UKCP09 plays a key role within the Government's statutory responsibilities for assessing and responding to climate change. The Climate Change Act 2008 constructed a legally-binding long-term framework for the UK to cut greenhouse gas emissions and a framework for building the UK's ability to adapt to a changing climate. The Act requires a UK-wide climate change risk assessment (CCRA) that must take place every five years and a national adaptation programme (NAP), setting out the Government's objectives, proposals and policies for responding to the risks identified in the CCRA. The CCRA, and thus the NAP, drew heavily on the uncertainty analysis in UKCP09. The purpose of CCRA and the role of UKCP09 are indicated by the following two quotes from the Evidence Report3:

"The UK Climate Change Act (CCA) 2008 makes the UK the first country in the world to have a legally binding, long-term framework to cut carbon emissions. It also requires a series of assessments of the risks of climate for the UK, under both current conditions and over the long term, to 2100. The CCRA provides the first of these assessments and was laid before parliament in January 2012." [page V]
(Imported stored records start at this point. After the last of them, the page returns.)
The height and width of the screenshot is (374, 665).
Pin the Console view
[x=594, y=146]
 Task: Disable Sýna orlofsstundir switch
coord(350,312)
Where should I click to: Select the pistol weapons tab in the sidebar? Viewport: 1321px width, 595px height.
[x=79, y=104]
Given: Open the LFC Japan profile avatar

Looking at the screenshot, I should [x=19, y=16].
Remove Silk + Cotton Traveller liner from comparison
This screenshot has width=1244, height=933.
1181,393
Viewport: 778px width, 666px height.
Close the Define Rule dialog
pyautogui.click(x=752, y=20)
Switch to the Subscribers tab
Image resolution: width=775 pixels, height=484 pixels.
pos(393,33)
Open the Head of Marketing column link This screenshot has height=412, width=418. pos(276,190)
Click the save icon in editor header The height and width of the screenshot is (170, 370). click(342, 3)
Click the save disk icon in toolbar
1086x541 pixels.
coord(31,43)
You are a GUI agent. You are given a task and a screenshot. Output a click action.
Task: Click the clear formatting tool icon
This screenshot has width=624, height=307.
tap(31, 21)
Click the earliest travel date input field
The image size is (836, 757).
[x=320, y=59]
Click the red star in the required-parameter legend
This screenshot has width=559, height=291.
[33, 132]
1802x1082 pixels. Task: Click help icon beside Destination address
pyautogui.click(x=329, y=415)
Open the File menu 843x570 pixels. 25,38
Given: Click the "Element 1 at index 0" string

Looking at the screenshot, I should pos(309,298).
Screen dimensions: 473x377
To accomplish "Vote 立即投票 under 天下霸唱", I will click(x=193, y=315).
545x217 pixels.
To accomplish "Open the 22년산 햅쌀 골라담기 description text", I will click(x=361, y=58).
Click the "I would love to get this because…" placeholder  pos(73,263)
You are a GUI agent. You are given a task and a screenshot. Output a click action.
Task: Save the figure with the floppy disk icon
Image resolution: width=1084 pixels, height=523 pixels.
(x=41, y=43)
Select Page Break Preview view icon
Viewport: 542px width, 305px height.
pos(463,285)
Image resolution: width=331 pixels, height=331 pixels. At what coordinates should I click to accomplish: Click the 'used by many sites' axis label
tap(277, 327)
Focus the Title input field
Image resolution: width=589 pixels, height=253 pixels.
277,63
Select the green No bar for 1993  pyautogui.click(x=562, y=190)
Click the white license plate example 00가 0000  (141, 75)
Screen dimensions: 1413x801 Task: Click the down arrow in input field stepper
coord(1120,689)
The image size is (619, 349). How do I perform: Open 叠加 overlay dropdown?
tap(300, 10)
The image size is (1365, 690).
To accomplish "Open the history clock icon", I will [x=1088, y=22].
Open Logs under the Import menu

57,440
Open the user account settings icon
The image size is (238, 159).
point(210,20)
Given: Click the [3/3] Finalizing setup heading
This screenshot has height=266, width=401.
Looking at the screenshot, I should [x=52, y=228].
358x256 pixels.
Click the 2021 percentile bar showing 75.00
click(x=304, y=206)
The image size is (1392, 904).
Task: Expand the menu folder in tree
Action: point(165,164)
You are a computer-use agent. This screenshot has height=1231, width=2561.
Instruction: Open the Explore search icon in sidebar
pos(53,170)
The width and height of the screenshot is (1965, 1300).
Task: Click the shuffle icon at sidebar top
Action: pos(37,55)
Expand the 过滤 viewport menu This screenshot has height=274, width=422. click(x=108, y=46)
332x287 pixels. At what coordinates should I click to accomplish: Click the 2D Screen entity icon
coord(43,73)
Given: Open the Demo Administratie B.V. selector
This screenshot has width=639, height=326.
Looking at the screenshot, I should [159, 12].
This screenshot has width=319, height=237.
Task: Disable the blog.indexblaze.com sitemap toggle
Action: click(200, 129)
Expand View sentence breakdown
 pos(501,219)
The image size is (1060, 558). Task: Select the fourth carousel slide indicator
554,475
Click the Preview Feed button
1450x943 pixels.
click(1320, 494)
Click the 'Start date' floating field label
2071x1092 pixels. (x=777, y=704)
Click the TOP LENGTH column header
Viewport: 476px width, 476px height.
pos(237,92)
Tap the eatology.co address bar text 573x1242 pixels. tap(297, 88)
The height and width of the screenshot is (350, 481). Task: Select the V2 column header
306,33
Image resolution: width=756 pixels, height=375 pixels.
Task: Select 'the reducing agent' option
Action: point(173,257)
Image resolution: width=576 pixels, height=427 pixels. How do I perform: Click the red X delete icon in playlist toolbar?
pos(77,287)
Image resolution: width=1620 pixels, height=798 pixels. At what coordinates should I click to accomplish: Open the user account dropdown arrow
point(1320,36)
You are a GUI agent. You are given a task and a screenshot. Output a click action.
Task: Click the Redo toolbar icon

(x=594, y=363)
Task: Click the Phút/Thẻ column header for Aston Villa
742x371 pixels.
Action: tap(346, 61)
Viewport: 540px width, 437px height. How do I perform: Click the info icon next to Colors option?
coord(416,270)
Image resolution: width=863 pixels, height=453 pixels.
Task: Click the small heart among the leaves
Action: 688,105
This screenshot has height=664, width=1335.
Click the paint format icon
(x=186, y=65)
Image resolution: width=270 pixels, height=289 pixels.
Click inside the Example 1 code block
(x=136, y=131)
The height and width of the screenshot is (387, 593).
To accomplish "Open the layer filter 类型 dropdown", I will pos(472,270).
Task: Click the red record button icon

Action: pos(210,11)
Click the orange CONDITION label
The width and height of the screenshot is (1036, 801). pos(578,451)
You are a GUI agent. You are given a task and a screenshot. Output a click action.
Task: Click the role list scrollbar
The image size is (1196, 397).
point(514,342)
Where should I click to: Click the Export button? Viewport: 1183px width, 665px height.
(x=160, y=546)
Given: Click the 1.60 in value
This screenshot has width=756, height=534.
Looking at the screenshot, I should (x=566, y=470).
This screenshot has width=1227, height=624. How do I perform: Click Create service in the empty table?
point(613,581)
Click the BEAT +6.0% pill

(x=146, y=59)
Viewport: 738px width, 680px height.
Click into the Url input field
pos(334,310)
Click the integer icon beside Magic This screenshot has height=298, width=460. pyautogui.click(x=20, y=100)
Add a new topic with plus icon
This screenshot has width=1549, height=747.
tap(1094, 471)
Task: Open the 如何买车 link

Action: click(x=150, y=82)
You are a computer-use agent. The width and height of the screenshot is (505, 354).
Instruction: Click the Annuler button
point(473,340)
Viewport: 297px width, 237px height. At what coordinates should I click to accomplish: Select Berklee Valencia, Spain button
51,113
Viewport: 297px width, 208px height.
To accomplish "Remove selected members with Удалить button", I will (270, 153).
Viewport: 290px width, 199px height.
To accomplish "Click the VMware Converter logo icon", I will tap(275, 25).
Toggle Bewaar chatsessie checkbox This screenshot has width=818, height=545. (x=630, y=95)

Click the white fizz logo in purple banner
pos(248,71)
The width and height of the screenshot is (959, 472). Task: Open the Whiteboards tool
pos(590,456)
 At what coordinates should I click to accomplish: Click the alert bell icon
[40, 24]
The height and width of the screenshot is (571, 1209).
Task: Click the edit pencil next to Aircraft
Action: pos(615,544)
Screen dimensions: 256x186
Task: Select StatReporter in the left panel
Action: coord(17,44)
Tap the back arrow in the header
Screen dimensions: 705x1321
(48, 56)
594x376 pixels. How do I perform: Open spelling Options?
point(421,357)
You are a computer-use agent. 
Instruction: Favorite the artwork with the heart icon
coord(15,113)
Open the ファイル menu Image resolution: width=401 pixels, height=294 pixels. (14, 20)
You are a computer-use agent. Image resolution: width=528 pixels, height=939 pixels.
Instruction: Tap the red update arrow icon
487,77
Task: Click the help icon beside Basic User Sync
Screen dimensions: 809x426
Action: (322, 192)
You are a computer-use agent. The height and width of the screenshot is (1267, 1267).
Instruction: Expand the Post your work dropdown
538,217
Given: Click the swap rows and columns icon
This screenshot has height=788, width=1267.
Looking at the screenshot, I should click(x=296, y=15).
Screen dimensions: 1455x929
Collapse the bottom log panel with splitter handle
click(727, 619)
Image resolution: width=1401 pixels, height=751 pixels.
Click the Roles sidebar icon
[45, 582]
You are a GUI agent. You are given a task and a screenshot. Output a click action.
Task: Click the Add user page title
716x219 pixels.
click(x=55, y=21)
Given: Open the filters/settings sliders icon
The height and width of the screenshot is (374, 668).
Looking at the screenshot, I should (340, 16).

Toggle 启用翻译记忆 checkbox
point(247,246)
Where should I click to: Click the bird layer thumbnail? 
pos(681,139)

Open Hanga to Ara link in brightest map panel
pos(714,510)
"The CCRA makes use of the UKCP09 climate projections that represent a range of possible future changes in UK climate. The range of possibilities is necessarily wide to take account of uncertainties in natural climate variability, how the UK's climate may respond to global warming, the future trajectory of emissions, and how these might magnify any regional climate change effects." [page 9]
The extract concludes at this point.